» Records for this exercise
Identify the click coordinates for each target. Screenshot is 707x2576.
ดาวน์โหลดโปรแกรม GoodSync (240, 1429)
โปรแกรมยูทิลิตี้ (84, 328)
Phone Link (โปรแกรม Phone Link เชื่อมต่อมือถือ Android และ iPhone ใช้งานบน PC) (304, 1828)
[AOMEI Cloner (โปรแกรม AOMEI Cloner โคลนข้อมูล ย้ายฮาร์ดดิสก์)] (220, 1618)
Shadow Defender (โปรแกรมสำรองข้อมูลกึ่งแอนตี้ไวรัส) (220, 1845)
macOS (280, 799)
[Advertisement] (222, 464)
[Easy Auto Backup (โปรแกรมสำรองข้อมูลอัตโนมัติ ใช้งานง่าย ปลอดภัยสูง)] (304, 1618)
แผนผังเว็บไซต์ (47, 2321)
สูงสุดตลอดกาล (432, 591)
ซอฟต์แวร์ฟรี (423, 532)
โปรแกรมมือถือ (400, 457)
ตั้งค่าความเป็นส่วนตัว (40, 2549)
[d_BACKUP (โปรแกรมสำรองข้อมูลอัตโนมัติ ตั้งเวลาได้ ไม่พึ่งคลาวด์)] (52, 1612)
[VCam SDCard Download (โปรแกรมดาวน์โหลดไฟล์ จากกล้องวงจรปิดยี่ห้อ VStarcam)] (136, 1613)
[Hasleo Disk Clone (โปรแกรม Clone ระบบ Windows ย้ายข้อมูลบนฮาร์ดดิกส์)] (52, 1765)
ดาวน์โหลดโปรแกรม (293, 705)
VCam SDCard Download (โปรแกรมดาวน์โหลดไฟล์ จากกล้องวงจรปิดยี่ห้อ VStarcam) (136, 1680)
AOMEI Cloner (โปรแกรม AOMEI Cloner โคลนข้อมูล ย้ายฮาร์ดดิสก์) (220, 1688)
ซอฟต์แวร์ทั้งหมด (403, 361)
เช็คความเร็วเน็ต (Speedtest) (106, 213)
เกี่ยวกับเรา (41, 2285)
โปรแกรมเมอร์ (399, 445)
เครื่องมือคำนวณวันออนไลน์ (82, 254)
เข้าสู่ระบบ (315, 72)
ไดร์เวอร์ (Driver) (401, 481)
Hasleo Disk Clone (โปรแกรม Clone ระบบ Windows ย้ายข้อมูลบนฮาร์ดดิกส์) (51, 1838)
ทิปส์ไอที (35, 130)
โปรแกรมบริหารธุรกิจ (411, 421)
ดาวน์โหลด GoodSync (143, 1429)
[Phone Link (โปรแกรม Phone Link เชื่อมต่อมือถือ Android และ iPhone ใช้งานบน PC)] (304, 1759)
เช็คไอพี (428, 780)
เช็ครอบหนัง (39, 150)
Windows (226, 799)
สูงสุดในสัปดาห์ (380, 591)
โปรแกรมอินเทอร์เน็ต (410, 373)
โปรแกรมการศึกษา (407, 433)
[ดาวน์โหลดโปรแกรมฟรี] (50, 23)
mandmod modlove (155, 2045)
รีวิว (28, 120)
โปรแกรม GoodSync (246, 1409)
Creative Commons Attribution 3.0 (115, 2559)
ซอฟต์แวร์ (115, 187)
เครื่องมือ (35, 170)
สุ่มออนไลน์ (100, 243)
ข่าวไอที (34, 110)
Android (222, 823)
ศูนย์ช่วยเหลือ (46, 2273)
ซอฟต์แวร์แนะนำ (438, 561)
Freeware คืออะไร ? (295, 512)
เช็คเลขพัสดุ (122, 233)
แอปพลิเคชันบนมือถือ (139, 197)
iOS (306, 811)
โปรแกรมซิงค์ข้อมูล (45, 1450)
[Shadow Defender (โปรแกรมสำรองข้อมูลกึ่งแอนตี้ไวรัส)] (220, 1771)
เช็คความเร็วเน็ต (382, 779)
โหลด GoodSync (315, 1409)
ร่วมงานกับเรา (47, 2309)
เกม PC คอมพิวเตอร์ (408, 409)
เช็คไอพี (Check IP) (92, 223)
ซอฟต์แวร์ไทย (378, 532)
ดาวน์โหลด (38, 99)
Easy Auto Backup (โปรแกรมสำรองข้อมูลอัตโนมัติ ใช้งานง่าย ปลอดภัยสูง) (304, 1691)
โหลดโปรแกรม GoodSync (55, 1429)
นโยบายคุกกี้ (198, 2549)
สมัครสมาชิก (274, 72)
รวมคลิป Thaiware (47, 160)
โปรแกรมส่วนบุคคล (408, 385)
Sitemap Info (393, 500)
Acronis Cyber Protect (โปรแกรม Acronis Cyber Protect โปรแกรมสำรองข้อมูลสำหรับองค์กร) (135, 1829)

» Exercise details
When you output the entries, keep every word exactly as it stands.

» Your solution
Identify the click coordinates for each target. Screenshot is 707x2576.
ดาวน์โหลดโปรแกรม GoodSync (240, 1429)
โปรแกรมยูทิลิตี้ (84, 328)
Phone Link (โปรแกรม Phone Link เชื่อมต่อมือถือ Android และ iPhone ใช้งานบน PC) (304, 1828)
[AOMEI Cloner (โปรแกรม AOMEI Cloner โคลนข้อมูล ย้ายฮาร์ดดิสก์)] (220, 1618)
Shadow Defender (โปรแกรมสำรองข้อมูลกึ่งแอนตี้ไวรัส) (220, 1845)
macOS (280, 799)
[Advertisement] (222, 464)
[Easy Auto Backup (โปรแกรมสำรองข้อมูลอัตโนมัติ ใช้งานง่าย ปลอดภัยสูง)] (304, 1618)
แผนผังเว็บไซต์ (47, 2321)
สูงสุดตลอดกาล (432, 591)
ซอฟต์แวร์ฟรี (423, 532)
โปรแกรมมือถือ (400, 457)
ตั้งค่าความเป็นส่วนตัว (40, 2549)
[d_BACKUP (โปรแกรมสำรองข้อมูลอัตโนมัติ ตั้งเวลาได้ ไม่พึ่งคลาวด์)] (52, 1612)
[VCam SDCard Download (โปรแกรมดาวน์โหลดไฟล์ จากกล้องวงจรปิดยี่ห้อ VStarcam)] (136, 1613)
[Hasleo Disk Clone (โปรแกรม Clone ระบบ Windows ย้ายข้อมูลบนฮาร์ดดิกส์)] (52, 1765)
ดาวน์โหลดโปรแกรม (293, 705)
VCam SDCard Download (โปรแกรมดาวน์โหลดไฟล์ จากกล้องวงจรปิดยี่ห้อ VStarcam) (136, 1680)
AOMEI Cloner (โปรแกรม AOMEI Cloner โคลนข้อมูล ย้ายฮาร์ดดิสก์) (220, 1688)
ซอฟต์แวร์ทั้งหมด (403, 361)
เช็คความเร็วเน็ต (Speedtest) (106, 213)
เกี่ยวกับเรา (41, 2285)
โปรแกรมเมอร์ (399, 445)
เครื่องมือคำนวณวันออนไลน์ (82, 254)
เข้าสู่ระบบ (315, 72)
ไดร์เวอร์ (Driver) (401, 481)
Hasleo Disk Clone (โปรแกรม Clone ระบบ Windows ย้ายข้อมูลบนฮาร์ดดิกส์) (51, 1838)
ทิปส์ไอที (35, 130)
โปรแกรมบริหารธุรกิจ (411, 421)
ดาวน์โหลด GoodSync (143, 1429)
[Phone Link (โปรแกรม Phone Link เชื่อมต่อมือถือ Android และ iPhone ใช้งานบน PC)] (304, 1759)
เช็คไอพี (428, 780)
เช็ครอบหนัง (39, 150)
Windows (226, 799)
สูงสุดในสัปดาห์ (380, 591)
โปรแกรมอินเทอร์เน็ต (410, 373)
โปรแกรมการศึกษา (407, 433)
[ดาวน์โหลดโปรแกรมฟรี] (50, 23)
mandmod modlove (155, 2045)
รีวิว (28, 120)
โปรแกรม GoodSync (246, 1409)
Creative Commons Attribution 3.0 (115, 2559)
ซอฟต์แวร์ (115, 187)
เครื่องมือ (35, 170)
สุ่มออนไลน์ (100, 243)
ข่าวไอที (34, 110)
Android (222, 823)
ศูนย์ช่วยเหลือ (46, 2273)
ซอฟต์แวร์แนะนำ (438, 561)
Freeware คืออะไร ? (295, 512)
เช็คเลขพัสดุ (122, 233)
แอปพลิเคชันบนมือถือ (139, 197)
iOS (306, 811)
โปรแกรมซิงค์ข้อมูล (45, 1450)
[Shadow Defender (โปรแกรมสำรองข้อมูลกึ่งแอนตี้ไวรัส)] (220, 1771)
เช็คความเร็วเน็ต (382, 779)
โหลด GoodSync (315, 1409)
ร่วมงานกับเรา (47, 2309)
เกม PC คอมพิวเตอร์ (408, 409)
เช็คไอพี (Check IP) (92, 223)
ซอฟต์แวร์ไทย (378, 532)
ดาวน์โหลด (38, 99)
Easy Auto Backup (โปรแกรมสำรองข้อมูลอัตโนมัติ ใช้งานง่าย ปลอดภัยสูง) (304, 1691)
โหลดโปรแกรม GoodSync (55, 1429)
นโยบายคุกกี้ (198, 2549)
สมัครสมาชิก (274, 72)
รวมคลิป Thaiware (47, 160)
โปรแกรมส่วนบุคคล (408, 385)
Sitemap Info (393, 500)
Acronis Cyber Protect (โปรแกรม Acronis Cyber Protect โปรแกรมสำรองข้อมูลสำหรับองค์กร) (135, 1829)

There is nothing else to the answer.